Well its been 4 weeks and I'm still going strong on the weight lifting front.  I've been attending a 1-on-1 training sessions every monday and a group (3 people) training session on thursdays.  I've been getting in a few runs here and there while also trying to increase my awareness of my calorie intake.  The calorie intake has been suffering some and so I'm trying a new technique I've read about that will hopefully focus my mind on how many calories I'm eating by confining my eating window to an 8 hour period.  It's called intermittent fasting and I learned about it on leangains.com.  I've been at it for a week now and I am down some weight, not much, but it makes me think about my food choices a little more.  Essentially I just don't eat for a 16-18 hour window and then consume all my calories for the day within the next 6-8 hours.  I try to make the calories in the window have a good balance of carbs and protein.  Another thing I've been doing is consume a snack of chocolate milk right after my weight lifting as it is suppose to have a good combination of protein and carbs that your muscles are shown to have a high uptake of immediately following weight lifting and will increase recovery.  

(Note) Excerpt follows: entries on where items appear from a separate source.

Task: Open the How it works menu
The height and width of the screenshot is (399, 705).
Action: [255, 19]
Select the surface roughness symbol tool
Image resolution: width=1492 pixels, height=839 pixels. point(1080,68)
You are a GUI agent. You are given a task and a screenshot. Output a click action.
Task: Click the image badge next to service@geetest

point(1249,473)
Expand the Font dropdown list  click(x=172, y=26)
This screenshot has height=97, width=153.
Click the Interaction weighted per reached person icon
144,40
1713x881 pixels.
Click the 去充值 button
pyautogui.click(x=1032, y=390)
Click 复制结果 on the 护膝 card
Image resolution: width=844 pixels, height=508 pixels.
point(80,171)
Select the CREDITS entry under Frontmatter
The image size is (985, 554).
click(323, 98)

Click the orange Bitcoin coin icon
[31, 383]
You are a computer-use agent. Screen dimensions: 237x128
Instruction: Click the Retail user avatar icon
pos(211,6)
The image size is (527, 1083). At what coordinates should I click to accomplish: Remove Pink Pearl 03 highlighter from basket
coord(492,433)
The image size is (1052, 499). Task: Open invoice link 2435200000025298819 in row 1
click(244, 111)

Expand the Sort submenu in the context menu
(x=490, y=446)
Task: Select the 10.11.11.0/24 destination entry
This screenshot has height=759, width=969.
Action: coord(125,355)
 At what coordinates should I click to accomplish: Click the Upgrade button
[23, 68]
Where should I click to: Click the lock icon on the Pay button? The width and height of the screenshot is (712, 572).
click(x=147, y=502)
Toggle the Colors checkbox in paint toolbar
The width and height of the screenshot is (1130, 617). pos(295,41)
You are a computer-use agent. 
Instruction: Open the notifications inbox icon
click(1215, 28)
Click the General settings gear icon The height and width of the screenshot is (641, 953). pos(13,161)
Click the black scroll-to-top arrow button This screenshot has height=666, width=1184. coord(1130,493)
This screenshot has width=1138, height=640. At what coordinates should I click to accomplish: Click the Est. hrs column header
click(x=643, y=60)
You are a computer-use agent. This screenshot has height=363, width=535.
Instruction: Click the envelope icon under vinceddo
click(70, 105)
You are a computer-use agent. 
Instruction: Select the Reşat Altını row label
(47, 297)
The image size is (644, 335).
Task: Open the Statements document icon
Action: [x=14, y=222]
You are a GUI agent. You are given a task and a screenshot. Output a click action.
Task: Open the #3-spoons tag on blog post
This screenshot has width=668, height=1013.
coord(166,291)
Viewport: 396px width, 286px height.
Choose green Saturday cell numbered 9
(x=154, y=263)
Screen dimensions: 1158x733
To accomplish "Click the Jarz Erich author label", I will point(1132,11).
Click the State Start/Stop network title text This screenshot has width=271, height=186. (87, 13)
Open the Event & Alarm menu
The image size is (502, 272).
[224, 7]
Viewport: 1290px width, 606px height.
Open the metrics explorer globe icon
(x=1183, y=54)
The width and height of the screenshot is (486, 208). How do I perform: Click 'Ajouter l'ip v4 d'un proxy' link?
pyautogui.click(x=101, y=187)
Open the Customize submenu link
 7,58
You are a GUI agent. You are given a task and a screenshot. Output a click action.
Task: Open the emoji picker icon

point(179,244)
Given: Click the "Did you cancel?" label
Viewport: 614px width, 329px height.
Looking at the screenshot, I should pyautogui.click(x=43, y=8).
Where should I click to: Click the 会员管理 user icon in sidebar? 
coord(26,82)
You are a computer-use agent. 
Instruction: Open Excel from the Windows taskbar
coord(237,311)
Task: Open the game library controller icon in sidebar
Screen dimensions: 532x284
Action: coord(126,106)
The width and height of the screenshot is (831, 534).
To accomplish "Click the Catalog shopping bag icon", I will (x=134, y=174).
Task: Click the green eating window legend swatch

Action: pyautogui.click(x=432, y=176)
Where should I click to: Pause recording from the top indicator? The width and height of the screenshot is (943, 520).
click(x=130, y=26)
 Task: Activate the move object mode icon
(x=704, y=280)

Up until yesterday, my strength gains had been minimal.  Now its not that I haven't felt stronger but more that I haven't been reaching many of my goals when I go into lift.  I kept stalling out at 11 reps instead of getting 12 or something similar but yesterday I went it to work out and it was totally different.  I had felt tired all day and really not that motivated but being that I had a scheduled training session, I was going to go get my butt kicked no matter what.  This time they switched it up and I did legs first and from there on out, I either achieved or exceeded my goal reps for every single machine I had to do for the day.  It felt really great to see that progress and that had even happened on the few machine I had achieved my goal on previously.  I felt much stronger and encouraged.  Then I woke up this morning and weighed myself and saw a nice drop in weight, clocking in at 295.3.  I hadn't been expecting immediate result weight wise due to the muscle building phase that was occurring but I was hoping it would start taking affect sometime soon even if it was slower.  I also decided to take some measurements to keep track there and I'm going to do this Bod Pod to get an accurate assessment of my body composition.  My current measurement where 48" Waist (around belly button), 47" chest, 16.5" bicep, and 28.5" thigh (around upper thigh).  Hopefully keeping track of these will yield some other results that show progress over the next few months.  My goals are to lose 25-30 pounds decrease waist and chest measurements and increase bicep by the time I go for my trip in February. 

1 comment:

  1. Hey there ... long time, no update. Hope all is well with you.